▶ **Exercise requirements**: Among the entries below, count the lines that contain the word "legend". Respond with the count only.

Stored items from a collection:
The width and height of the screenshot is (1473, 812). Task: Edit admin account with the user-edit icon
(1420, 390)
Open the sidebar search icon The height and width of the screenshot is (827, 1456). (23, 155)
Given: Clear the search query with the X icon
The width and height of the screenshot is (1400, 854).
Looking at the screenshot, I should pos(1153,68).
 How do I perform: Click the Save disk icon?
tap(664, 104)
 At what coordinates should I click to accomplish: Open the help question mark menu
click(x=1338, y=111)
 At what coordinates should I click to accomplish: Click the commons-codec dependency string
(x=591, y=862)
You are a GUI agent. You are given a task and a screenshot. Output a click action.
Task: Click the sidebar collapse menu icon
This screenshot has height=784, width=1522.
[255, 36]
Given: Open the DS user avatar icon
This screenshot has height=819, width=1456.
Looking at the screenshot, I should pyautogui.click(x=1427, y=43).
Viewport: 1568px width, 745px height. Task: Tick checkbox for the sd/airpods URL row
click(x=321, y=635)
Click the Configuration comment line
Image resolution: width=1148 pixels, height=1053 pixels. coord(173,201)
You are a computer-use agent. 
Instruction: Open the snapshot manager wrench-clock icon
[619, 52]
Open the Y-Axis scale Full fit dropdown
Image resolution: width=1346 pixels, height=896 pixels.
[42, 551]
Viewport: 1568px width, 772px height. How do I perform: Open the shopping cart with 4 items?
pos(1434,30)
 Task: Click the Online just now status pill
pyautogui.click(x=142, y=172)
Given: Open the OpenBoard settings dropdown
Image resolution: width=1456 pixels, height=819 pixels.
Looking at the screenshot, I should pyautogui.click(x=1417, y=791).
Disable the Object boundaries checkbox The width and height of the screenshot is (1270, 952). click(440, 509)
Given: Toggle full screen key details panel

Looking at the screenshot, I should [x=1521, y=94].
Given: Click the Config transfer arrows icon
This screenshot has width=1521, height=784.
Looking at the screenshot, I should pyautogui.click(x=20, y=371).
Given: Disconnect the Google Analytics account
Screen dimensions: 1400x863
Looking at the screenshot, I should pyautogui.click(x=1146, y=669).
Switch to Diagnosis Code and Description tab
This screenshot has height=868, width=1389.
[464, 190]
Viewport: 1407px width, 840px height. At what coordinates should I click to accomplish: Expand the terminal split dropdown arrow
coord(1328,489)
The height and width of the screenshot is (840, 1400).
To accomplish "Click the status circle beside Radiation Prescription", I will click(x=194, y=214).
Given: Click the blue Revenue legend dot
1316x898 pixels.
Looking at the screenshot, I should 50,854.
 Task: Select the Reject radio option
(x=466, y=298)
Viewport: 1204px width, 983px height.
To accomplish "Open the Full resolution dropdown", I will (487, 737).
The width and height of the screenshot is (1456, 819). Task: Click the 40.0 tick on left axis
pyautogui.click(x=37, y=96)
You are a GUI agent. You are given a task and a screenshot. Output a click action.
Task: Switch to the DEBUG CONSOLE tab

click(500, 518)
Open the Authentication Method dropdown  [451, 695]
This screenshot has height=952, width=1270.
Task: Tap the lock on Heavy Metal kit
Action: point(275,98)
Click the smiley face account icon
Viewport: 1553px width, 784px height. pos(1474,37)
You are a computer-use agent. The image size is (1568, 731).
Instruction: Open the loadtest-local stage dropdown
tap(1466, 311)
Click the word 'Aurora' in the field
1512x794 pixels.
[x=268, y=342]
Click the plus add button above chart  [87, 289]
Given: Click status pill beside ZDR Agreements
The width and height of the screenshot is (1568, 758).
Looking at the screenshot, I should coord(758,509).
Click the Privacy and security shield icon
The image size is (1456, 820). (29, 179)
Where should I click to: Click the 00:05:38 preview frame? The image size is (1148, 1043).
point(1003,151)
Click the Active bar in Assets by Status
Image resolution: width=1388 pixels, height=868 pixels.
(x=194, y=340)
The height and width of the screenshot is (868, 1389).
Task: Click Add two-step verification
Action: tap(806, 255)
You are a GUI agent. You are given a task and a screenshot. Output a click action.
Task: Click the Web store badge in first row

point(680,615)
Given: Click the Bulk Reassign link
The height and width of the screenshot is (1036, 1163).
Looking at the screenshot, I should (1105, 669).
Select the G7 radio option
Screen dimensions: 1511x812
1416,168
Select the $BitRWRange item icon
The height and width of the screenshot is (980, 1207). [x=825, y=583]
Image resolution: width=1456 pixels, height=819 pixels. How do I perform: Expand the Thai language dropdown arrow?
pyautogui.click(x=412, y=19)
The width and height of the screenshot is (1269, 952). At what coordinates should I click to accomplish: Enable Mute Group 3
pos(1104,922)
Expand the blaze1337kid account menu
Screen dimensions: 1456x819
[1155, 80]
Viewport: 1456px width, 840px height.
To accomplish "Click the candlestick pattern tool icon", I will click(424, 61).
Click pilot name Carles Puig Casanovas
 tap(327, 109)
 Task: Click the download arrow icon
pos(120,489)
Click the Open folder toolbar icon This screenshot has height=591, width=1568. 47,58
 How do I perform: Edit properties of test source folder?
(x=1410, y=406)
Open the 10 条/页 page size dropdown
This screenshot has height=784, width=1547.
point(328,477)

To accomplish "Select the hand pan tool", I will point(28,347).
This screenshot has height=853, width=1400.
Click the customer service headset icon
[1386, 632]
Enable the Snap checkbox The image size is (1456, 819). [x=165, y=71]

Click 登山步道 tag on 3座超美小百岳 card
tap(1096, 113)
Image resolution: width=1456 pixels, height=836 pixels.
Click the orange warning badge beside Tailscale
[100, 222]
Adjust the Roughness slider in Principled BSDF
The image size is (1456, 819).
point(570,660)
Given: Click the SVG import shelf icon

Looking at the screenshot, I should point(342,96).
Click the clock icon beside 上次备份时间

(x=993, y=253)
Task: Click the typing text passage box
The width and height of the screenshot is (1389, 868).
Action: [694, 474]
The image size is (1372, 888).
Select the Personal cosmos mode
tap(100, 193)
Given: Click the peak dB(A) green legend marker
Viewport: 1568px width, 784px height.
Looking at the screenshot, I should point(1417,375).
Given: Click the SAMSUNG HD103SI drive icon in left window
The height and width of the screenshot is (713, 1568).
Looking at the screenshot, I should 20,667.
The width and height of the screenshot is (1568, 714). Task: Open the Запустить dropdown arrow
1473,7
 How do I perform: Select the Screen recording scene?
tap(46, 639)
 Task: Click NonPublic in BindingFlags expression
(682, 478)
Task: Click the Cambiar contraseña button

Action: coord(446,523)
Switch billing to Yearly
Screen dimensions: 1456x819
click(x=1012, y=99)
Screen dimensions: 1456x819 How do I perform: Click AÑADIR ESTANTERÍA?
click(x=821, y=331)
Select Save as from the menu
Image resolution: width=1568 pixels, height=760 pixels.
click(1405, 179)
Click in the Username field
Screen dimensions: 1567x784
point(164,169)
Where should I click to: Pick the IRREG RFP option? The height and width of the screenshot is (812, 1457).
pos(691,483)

▶ **Answer area**: 2